■ **Exercise prompt**
Each line in these records that contains "Policies" counts once. Give the number only.

(Stored records)
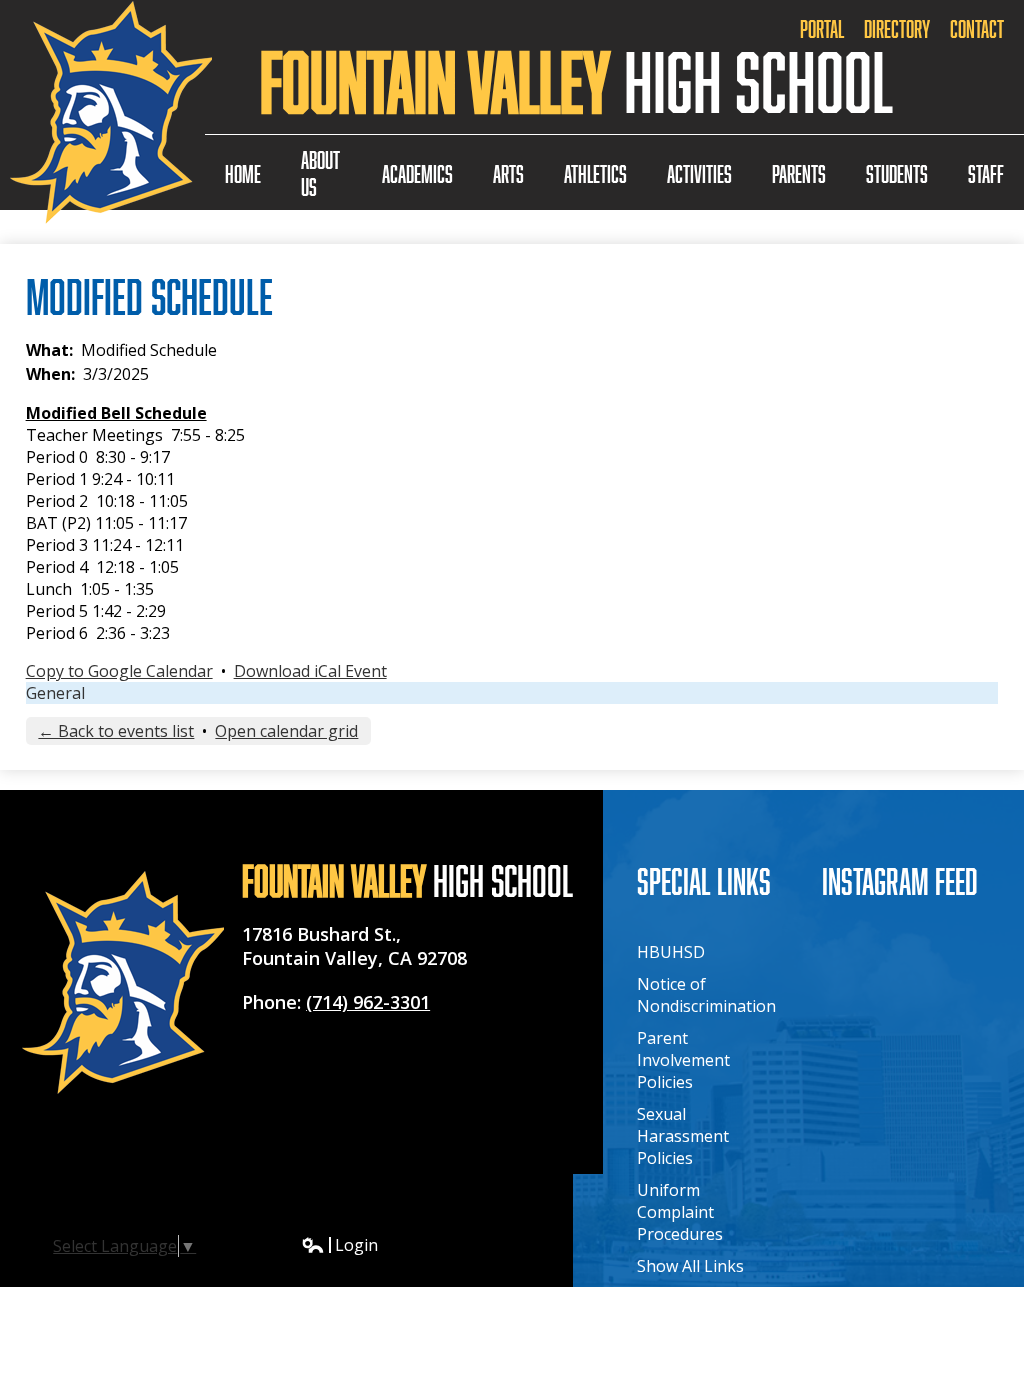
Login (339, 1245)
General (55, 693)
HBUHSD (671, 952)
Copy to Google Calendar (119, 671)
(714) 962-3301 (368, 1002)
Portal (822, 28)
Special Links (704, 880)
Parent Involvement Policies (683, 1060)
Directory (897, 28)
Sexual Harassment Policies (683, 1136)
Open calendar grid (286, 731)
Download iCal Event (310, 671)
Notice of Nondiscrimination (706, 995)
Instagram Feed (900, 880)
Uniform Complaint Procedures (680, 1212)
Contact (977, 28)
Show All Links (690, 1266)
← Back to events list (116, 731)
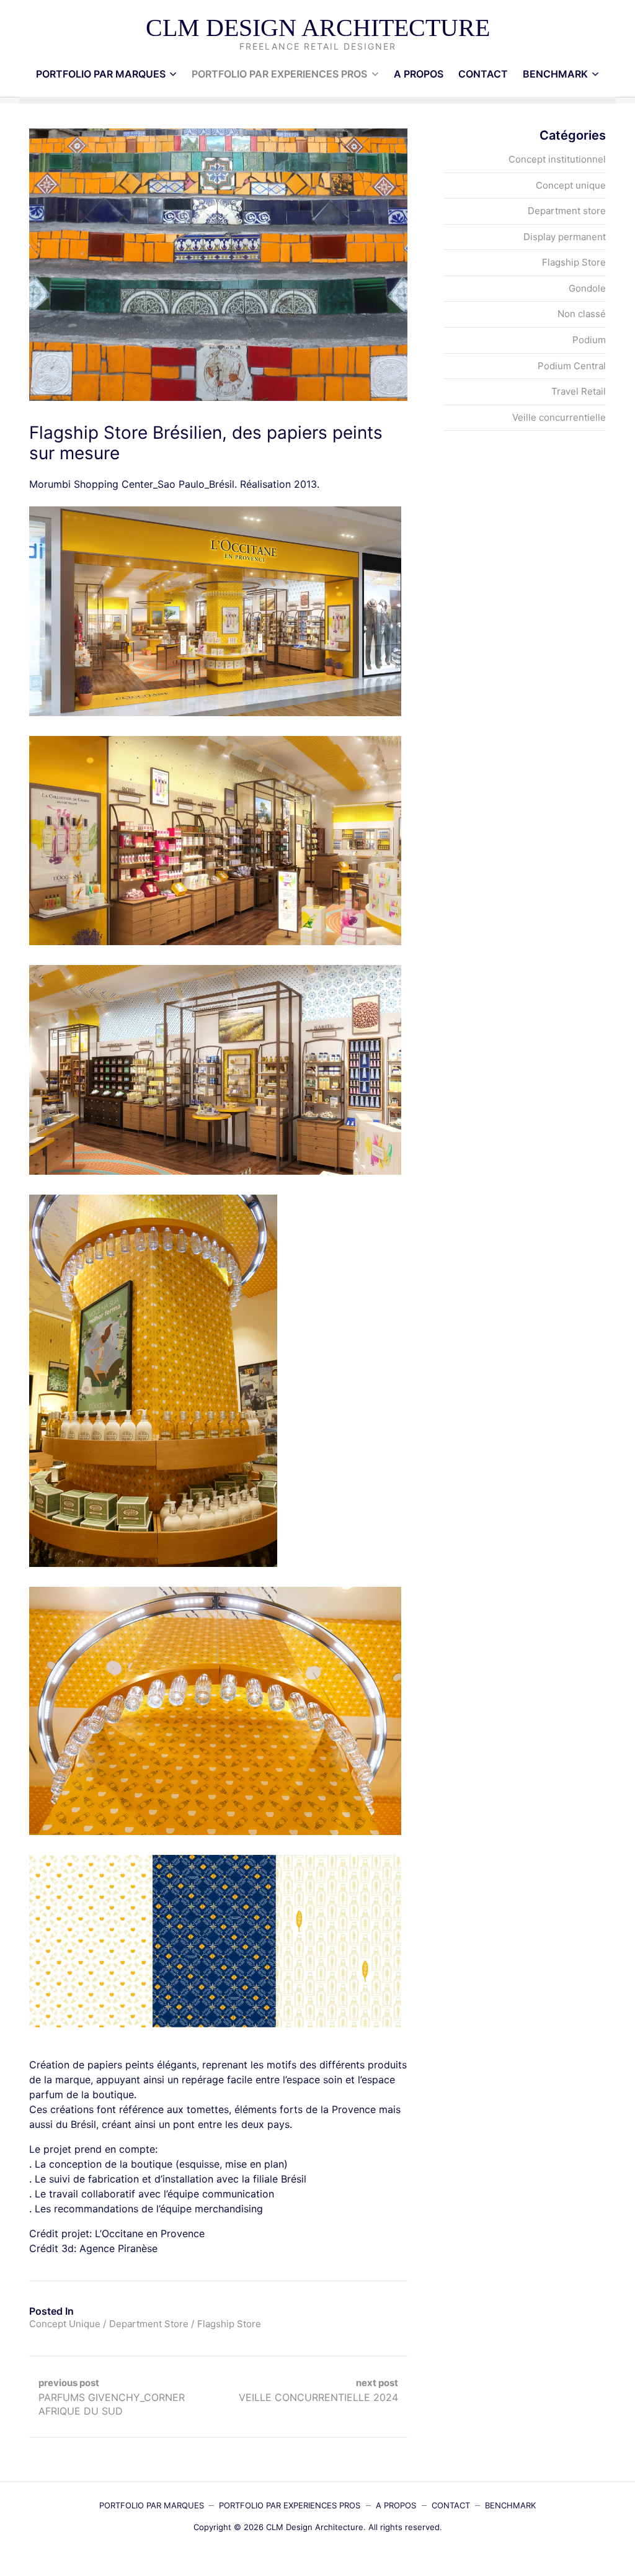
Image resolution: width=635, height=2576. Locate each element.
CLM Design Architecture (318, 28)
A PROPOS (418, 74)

■ **Output for this exercise**
2